Lacosamide (LCM) is approved for anticonvulsive treatment in focal epilepsy and exhibits its function through the slow inactivation of voltage-gated sodium channels (VGSCs). LCM shows comparable efficacy with other antiepileptic drugs (AEDs) licensed in the last decade: in three randomized placebo-controlled trials, significant median seizure reduction rates of 35.2% for 200 mg/day, 36.4–39% for 400 mg/day and 37.8–40% for 600 mg/day were reported. Likewise, 50% responder rates were 38.3–41.1% for 400 mg/day and 38.1–41.2% for 600 mg/day. Similar rates were reported in post-marketing studies. The main adverse events (AEs) are dizziness, abnormal vision, diplopia and ataxia. Overall, LCM is well tolerated and has no clinically-relevant drug–drug interactions. Due to the drug’s intravenous availability, its use in status epilepticus (SE) is increasing, and the available data are promising.
Epilepsy is a common and chronic neurological disorder that imposes a substantial burden on individuals, caregivers and society as a whole [Strzelczyk et al. 2008; Riechmann et al. 2015]. Antiepileptic drugs (AEDs) play a central and crucial role in treatment, as the majority of epilepsy patients require anticonvulsant treatment for an extended period of time. Because up to 30% of epilepsy patients are refractory to medical treatment [Kwan and Brodie, 2000; Kwan et al. 2011], the development of new therapeutic options is strongly warranted. Due to ongoing seizures, patients with drug-refractory epilepsy are affected by increased morbidity and mortality, social stigma, reduced employment opportunities and impaired quality of life for themselves and their caregivers [Smeets et al. 2007; Jacoby et al. 2011; Ryvlin et al. 2013; Riechmann et al. 2015]. Introduction of new AEDs provides an opportunity to achieve better seizure control for some of these patients [Luciano and Shorvon, 2007; Callaghan et al. 2011]. Furthermore, AEDs with an excellent efficacy and safety profile are needed for use as initial monotherapy as they might be continued for decades in patients [Glauser et al. 2013].

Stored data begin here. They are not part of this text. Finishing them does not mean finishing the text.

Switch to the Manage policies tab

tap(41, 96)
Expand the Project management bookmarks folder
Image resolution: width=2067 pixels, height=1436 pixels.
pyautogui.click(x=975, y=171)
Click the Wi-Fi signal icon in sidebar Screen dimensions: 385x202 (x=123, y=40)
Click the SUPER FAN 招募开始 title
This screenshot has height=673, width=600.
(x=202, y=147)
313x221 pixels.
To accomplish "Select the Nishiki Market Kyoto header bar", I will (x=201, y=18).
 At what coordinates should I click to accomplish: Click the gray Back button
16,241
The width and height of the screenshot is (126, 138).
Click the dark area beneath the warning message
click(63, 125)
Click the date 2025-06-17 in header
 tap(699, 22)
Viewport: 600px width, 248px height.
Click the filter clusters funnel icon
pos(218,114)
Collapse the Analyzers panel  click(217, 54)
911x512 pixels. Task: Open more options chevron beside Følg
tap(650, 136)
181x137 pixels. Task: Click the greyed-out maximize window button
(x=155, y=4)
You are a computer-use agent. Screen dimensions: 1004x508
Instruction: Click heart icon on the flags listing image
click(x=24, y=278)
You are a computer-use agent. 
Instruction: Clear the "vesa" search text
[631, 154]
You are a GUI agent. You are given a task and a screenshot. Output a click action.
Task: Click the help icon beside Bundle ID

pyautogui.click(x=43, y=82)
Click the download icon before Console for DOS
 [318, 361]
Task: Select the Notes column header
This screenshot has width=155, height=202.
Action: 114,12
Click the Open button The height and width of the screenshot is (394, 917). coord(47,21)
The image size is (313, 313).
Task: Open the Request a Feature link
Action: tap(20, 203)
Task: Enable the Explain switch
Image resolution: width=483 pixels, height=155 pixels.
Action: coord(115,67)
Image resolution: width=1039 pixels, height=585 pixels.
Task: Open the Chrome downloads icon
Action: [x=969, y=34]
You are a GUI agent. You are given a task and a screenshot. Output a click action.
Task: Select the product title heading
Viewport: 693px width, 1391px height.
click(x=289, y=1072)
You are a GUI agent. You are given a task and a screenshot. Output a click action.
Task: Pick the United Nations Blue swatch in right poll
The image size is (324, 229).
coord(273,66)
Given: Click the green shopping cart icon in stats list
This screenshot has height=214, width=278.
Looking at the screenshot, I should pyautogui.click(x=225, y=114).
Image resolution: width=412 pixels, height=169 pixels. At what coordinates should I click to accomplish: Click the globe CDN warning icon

Lacosamide (LCM) was approved in 2008 in the European Union and in the USA as adjunctive therapy in the treatment of partial-onset seizures with or without secondary generalization in adults and adolescents with epilepsy. LCM is licensed for adolescents older than 16 years in the European Union and older than 17 years in the USA. Additionally, the US Food and Drug Administration has approved LCM as monotherapy in focal epilepsy in 2014.
LCM is a functionalized amino acid with a distinct mode of action: the drug enhances the slow inactivation of voltage-gated sodium channels (VGSCs) [Doty et al. 2007, 2013]. In contrast, traditional sodium channel blockers affect the fast inactivation of VGSCs. The slow inactivation of VGSCs results in the stabilization of hyperexcitable neuronal membranes, the inhibition of neuronal firing, and the reduction of long-term channel availability without affecting physiological function [Doty et al. 2013].
LCM is available as film-coated tablets (50 mg, 100 mg, 150 mg, 200 mg), syrup (10 mg/ml) and solution (10 mg/ml) for intravenous infusion. Bioequivalence among the three LCM formulations has been demonstrated, allowing for direct conversion without titration [Cawello et al. 2012]. LCM exhibits several favorable pharmacokinetic characteristics as rapid absorption, high oral bioavailability (100%) not affected by food, linear and dose-proportional pharmacokinetics with low interindividual and intraindividual variability [Cawello et al. 2012, 2014a]. LCM has low plasma protein binding of less than 15%. LCM is metabolized by CYP2C19, CYP2C9, and CYP3A4 into the pharmacologically inactive O-desmethyl-LCM and undergoes primarily renal elimination with less than 1% of the dose eliminated in the feces [Cawello et al. 2012, 2014b]. LCM has an elimination half-life of 13 h, which supports a twice-daily dosing regimen. Steady-state plasma concentrations after each dose adaptation are achieved after 3 days. In patients with severe renal impairment or end-stage renal disease, a maximum dose of LCM of 300 mg should not be exceeded. Hemodialysis significantly decreases systemic LCM exposure, by approximately 57% [Doty et al. 2013]. LCM dosage supplementation up to 50% of the divided daily dose should be considered directly after the end of hemodialysis. Also in patients with mild or moderate hepatic impairment a maximum dose of 300 mg/day should not be exceeded [Doty et al. 2013]. LCM exhibits low potential for clinically-relevant pharmacokinetic drug–drug interactions with AEDs as well as other common medications [Cawello et al. 2010, 2012, 2013; Stockis et al. 2013; Cawello et al. 2014a, 2014b; Cawello, 2015].